Though Apple sources many of the components for its devices from Asia (its supplier, Foxconn, has famously taken flak following the suicides of several of its employees), Reuters reports that the A5 chip that powers iPhone 4S’s and iPad 2’s are now being sourced from a factory in Austin, Texas. That factory, owned by the Korean company Samsung Electronics, measures 1.6 million square feet, and has been there since 1996, initially to make its NAND flash memory chips. Why Austin? The city is something of a tech hub because of the University of Texas’s top-rate engineering school.
Reuters doesn’t name its sources in its report, but they say that Samsung started supplying the A5 chips from the Austin plant at some point this year. Samsung and Apple alike are keeping tight-lipped about this one, as usual.
In the weird, wonderful world of technology, the bitterest enemies can also be the best of friends. Apple is heavily reliant on Samsung technology; Apple bought $6 billion worth of components from the company in 2010, according to the Austin American-Statesman. As the two companies smile through gritted teeth, though, they are also swiping knives at each other’s backs. Samsung and Apple are embroiled in a series of epic legal battles (over product design and IP) that have spilled over into California, South Korea, Japan, Germany, and Italy. New claims, in fact, have just been filed in Germany, including one over the use of emoticons, of all things. Meanwhile, Apple has reportedly (according to Digitimes) reached out to Taiwan Semiconductor Manufacturing Company, which might begin to manufacture some of Apple’s next-gen CPUs. If things ever got irreparably acrimonious between Apple and Samsung, suspect some, TSMC could pick up some of the slack.

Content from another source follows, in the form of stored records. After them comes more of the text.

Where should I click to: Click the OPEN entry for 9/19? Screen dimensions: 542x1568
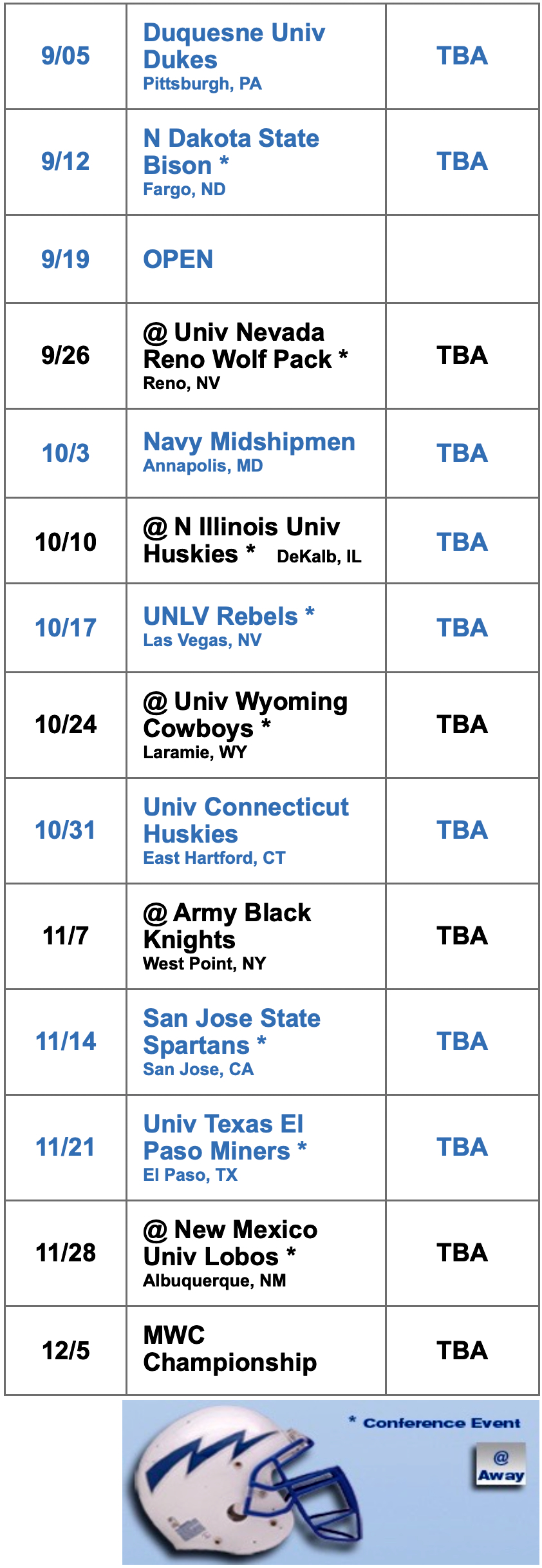[x=178, y=260]
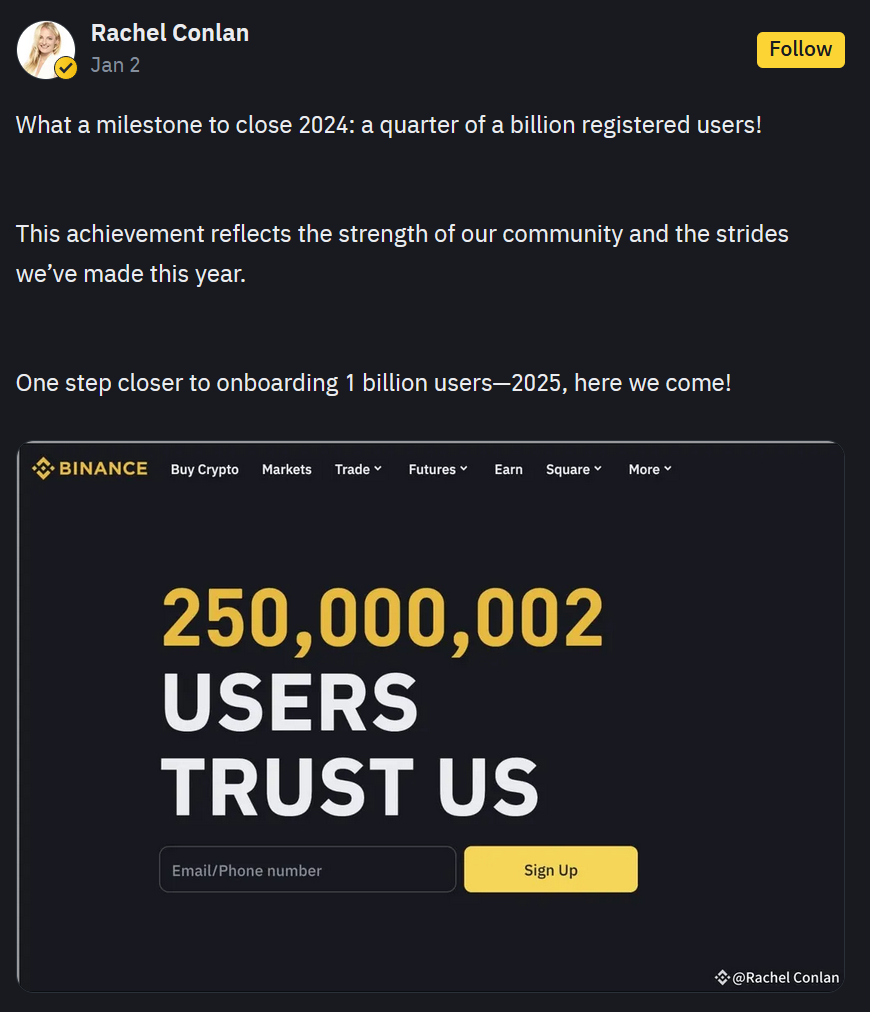Go to Markets in the navigation bar
This screenshot has width=870, height=1012.
[x=287, y=470]
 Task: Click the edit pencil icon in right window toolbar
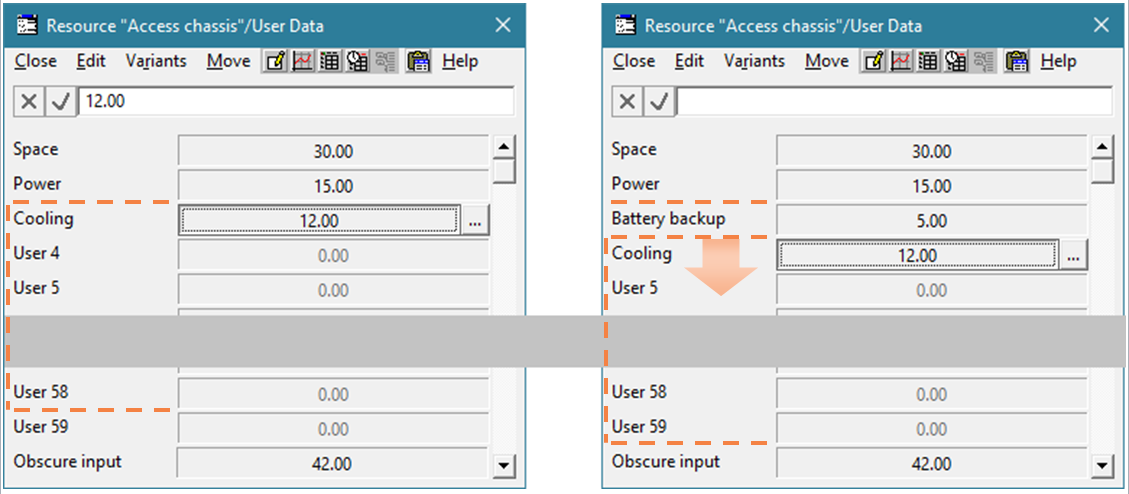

Suffice it to say that the Apple gadget in your pocket or pocketbook right now is a mongrel of a device. Some parts are made in Asia, and some parts are apparently made in Texas and then shipped to Asia to be assembled (or perhaps even to Brazil, if a rumor repeated by The Verge carries any weight). Meanwhile, so long as Foxconn remains a central part of Apple’s supply chain, and so long as its practices remain suspicious to many observers, there are still plenty of hard questions to ask yourself about the global effects of your gadget lust.